• _YOUR OBJECTIVE_: Can you write out, word for word, the part of the passage below on keeping extra users out of a database that runs between "If the file" and "database. Go away.", inclusive?

##### GIVEN PASSAGE

Inside that code, use the FindFile object to look at a file in the same location as your current database. If that file exists, disallow the user. Give him a message box with OK only and say, "Come back later." Then, in that branch of the code, do a Quit.

If the file does not exist, create it. The name can be arbitrary as long as it is unique and in the same directory as the DB itself. BUT it cannot be the .LDB file because Access creates that for you BEFORE any event gets triggered. So you cannot trust a test for the mere presence of the .LDB file. "Ask not for whom the .LDB tolls - it tolls for thee."

The more advanced version of this would look at the network username of the individual and write that to the file. Then close the file. Trap any errors that might have occurred when you did so. Just to be sure, open the file to read it. If and ONLY if your username is now in the file, you own the database. If not, someone else got in before you did. You DON'T own the database. Go away.

##########
##### ENTRIES

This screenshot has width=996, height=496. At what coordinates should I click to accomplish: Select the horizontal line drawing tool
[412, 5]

##########
##### ENTRIES

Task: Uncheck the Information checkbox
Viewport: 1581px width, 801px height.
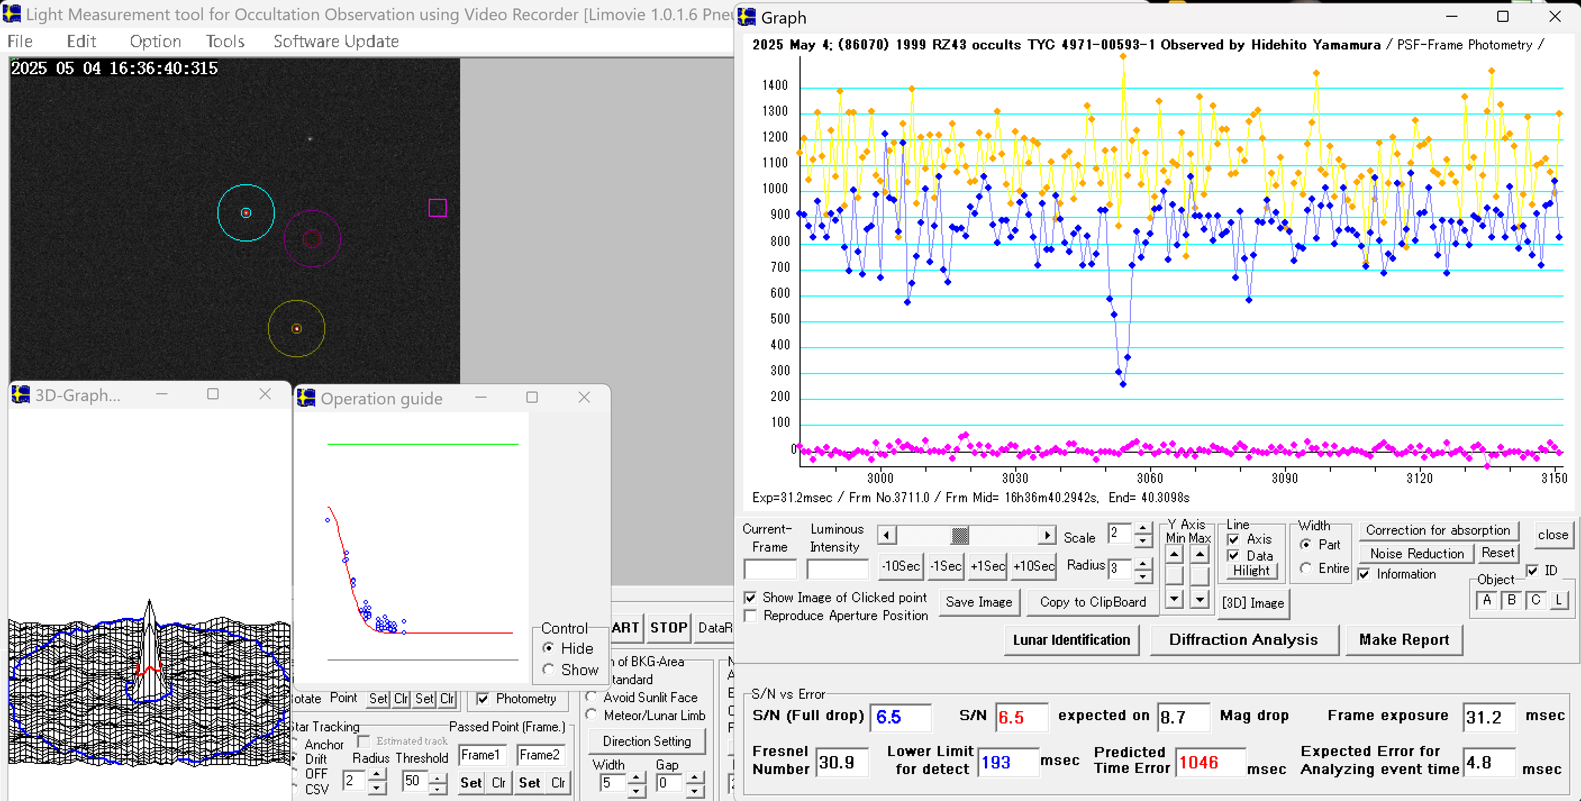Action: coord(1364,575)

##########
##### ENTRIES

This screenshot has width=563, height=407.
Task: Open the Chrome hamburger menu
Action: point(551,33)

##########

• _OUTPUT FOR THIS TASK_:
If the file does not exist, create it. The name can be arbitrary as long as it is unique and in the same directory as the DB itself. BUT it cannot be the .LDB file because Access creates that for you BEFORE any event gets triggered. So you cannot trust a test for the mere presence of the .LDB file. "Ask not for whom the .LDB tolls - it tolls for thee."

The more advanced version of this would look at the network username of the individual and write that to the file. Then close the file. Trap any errors that might have occurred when you did so. Just to be sure, open the file to read it. If and ONLY if your username is now in the file, you own the database. If not, someone else got in before you did. You DON'T own the database. Go away.